- Aim of the exercise -
Continue the personal blog post below about giving up a bicycle ridden since 1995, beginning directly after its last sentence.

- Quoted passage -
↓

As I posted here not all that long ago (October 13--link to that post), I've realized in recent months that it's time to dismount from my bicycle for the final time. I've got balance issues now (curse them all!), and it's just not safe to be rolling around as if I were still 12 years old.
It was a hard choice. I've loved being on a bicycle since I first managed to "stay up" back in Amarillo, Texas, 1952-ish. I got the bike you see pictured above in 1995, a Schwinn, and have ridden it ever since, mostly just around town, though during the years I was teaching at Western Reserve Academy (2001-11), I rode it up to school (a few blocks away) every decent day--fall, spring.
When the snow flew, I would take it to the basement where it would wait impatiently for late March, when I would haul it back up the stairs, jam it into the car, and take it over to Eddy's in Stow, where I'd bought that Schwinn, and where I've had it serviced each spring since 1995.
Once I decided it was time to give it up, I offered it to our son and his family first--but they're all "biked up" for the nonce, so yesterday I put a note on Facebook: first come, first serve.
The first to reply was from Bill Cook, a student from Aurora Middle School in the late 1960s, very early in my career. I'm grateful that Bill doesn't remember all that well the 24-year-old me, trying to be a good teacher, failing just about every day ... okay, every period.
Bill--who loves fishing and hunting (and thus reminds me of my dad and uncles)--came by yesterday afternoon, the first time I'm seen him since, oh, maybe 1969? We had a good talk; I showed him a few things about the bike; he loaded it up ... and off he went. I'm sure he didn't see my tears as he was backing out.

↑

- Given data -
↓

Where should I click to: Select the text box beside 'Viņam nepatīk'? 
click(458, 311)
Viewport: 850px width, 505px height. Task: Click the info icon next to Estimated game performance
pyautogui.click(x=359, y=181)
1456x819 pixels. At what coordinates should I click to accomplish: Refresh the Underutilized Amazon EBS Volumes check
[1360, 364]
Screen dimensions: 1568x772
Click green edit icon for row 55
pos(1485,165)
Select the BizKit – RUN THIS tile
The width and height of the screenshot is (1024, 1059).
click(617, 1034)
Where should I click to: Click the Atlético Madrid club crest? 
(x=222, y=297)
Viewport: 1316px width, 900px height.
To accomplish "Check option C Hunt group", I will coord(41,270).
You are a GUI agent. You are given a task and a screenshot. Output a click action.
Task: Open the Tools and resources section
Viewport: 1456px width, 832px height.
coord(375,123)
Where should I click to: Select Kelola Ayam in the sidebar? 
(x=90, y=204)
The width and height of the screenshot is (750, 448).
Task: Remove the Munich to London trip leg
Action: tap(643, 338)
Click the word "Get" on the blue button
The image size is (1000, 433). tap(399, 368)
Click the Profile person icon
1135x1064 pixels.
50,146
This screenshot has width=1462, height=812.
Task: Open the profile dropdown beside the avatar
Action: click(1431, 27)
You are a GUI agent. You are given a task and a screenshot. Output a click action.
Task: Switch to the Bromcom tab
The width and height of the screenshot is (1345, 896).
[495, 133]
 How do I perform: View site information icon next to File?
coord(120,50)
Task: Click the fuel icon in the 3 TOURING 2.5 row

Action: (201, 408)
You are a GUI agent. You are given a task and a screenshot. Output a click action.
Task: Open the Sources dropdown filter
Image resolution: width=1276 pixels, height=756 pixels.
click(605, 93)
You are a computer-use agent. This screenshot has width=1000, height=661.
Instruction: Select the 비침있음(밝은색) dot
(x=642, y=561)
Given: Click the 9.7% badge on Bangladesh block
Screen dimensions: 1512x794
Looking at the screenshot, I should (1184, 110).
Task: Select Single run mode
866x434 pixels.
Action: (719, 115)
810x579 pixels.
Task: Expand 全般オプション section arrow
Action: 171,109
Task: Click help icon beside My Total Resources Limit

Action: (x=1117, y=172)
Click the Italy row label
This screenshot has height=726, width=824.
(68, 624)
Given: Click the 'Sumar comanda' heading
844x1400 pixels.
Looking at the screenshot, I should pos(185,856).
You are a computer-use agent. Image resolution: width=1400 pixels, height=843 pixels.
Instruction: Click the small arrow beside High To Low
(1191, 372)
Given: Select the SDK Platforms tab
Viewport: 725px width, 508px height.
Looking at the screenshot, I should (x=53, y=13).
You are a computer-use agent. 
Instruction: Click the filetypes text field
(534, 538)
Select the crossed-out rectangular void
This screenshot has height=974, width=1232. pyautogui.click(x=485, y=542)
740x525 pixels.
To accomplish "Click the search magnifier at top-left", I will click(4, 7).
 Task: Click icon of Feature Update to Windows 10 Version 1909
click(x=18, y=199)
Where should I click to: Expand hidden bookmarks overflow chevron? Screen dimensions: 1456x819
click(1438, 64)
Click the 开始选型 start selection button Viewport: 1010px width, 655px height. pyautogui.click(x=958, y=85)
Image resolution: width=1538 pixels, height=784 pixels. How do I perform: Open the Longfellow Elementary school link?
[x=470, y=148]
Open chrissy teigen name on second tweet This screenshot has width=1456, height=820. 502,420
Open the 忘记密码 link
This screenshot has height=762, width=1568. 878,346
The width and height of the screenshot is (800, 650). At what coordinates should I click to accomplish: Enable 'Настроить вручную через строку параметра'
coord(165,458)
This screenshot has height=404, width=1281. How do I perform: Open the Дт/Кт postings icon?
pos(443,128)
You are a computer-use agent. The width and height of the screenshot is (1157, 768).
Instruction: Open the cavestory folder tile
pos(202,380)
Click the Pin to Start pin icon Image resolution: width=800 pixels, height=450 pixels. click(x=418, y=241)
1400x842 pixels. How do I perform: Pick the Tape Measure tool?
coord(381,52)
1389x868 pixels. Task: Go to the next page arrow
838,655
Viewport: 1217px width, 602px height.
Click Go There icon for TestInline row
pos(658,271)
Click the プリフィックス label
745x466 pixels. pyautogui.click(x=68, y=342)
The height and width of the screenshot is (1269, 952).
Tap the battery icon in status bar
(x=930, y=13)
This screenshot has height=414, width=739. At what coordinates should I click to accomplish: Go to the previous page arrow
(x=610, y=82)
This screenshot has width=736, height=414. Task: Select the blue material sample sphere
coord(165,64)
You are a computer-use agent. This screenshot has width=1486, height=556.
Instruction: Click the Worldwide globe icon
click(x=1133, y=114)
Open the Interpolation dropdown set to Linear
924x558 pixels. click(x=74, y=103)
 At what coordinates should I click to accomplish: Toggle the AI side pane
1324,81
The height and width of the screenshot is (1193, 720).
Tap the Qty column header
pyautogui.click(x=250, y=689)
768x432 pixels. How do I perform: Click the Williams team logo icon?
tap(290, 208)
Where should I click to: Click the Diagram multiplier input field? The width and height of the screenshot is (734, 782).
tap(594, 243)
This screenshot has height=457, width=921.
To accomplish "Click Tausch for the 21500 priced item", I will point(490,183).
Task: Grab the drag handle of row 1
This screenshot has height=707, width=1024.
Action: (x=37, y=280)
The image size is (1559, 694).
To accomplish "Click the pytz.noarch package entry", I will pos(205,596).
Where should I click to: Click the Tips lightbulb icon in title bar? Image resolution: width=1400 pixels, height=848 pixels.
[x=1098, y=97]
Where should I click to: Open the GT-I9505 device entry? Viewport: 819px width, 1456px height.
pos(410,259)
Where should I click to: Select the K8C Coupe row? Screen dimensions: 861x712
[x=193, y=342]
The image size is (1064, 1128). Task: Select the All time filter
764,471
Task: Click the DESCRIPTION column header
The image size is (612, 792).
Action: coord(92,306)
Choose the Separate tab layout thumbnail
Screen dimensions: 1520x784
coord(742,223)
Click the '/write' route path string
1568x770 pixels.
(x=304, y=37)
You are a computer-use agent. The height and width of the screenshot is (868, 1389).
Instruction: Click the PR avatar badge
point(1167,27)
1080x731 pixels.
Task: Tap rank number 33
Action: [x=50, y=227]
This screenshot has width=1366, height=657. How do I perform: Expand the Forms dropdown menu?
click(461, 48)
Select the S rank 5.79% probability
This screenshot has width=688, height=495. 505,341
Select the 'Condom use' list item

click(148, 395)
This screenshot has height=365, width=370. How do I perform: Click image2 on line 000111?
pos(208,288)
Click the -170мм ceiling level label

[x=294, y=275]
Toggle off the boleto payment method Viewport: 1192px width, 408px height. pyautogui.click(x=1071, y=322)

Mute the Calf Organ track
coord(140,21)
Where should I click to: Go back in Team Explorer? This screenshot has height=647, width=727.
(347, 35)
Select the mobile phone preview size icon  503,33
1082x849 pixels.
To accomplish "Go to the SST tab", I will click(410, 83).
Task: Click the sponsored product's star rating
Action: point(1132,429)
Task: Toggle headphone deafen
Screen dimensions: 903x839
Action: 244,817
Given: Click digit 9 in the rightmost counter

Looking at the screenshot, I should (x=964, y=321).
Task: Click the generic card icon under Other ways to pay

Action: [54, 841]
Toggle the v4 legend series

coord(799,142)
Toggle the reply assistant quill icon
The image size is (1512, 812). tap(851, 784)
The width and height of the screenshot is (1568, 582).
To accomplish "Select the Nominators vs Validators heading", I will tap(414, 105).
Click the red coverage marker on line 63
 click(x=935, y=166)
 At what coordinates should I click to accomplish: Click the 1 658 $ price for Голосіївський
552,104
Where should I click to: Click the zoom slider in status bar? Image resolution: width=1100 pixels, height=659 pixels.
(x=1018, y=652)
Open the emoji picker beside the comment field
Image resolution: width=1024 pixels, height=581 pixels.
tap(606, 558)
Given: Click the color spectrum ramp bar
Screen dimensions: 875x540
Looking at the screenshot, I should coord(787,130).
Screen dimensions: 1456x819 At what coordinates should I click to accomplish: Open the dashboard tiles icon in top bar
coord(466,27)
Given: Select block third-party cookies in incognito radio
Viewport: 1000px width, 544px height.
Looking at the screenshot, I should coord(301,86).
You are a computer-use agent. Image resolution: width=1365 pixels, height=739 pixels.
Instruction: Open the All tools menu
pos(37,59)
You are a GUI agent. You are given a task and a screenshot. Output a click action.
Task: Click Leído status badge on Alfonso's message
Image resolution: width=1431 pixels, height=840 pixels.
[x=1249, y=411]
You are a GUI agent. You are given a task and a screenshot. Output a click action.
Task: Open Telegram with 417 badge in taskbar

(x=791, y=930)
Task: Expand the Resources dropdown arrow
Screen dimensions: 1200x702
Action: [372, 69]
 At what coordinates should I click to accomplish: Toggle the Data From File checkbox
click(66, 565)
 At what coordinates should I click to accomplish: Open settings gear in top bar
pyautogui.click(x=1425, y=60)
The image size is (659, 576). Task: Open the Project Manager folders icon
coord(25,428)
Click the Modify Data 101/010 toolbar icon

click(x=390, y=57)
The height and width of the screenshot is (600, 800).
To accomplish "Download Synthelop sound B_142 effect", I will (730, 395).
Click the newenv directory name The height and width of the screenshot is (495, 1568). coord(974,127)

↑

- Response to the task -
I was gloomy the rest of the day as I struggled to accept yet another reminder that I Ain't What I Was. Or, more accurate, I Ain't What I Want to Be.
But so it goes in Mortality World.
Anyway, I'm glad Bill has it--glad for a personal connection--happy to think of him wheeling around on that thing that had brought me so much pleasure since 1995.
Let's end with this: I had one bad wreck on it. I was riding up to WRA one morning (in 2006 or so) to teach and, fortunately, was only inching along, when the front wheel caught in a crack in the road, and the next thing I knew I was on the ground.
There was no slow-motion-Gee-I'm-falling moment. I was riding. Then I was on the ground.
I was wearing a helmet, fortunately, so when my head smacked into the concrete, nothing cracked but the helmet. Some scuffs on my elbows and knees.
And a new appreciation--as if I needed one!--of how fragile, how evanescent all of this is. We're riding along ... until we're not.
So ... ride on, Bill, forever and ever and ever.
And I will be riding that bike, too--in my memory, in my dreams--the wind in my face, the future an endless road unspooling ahead of me ...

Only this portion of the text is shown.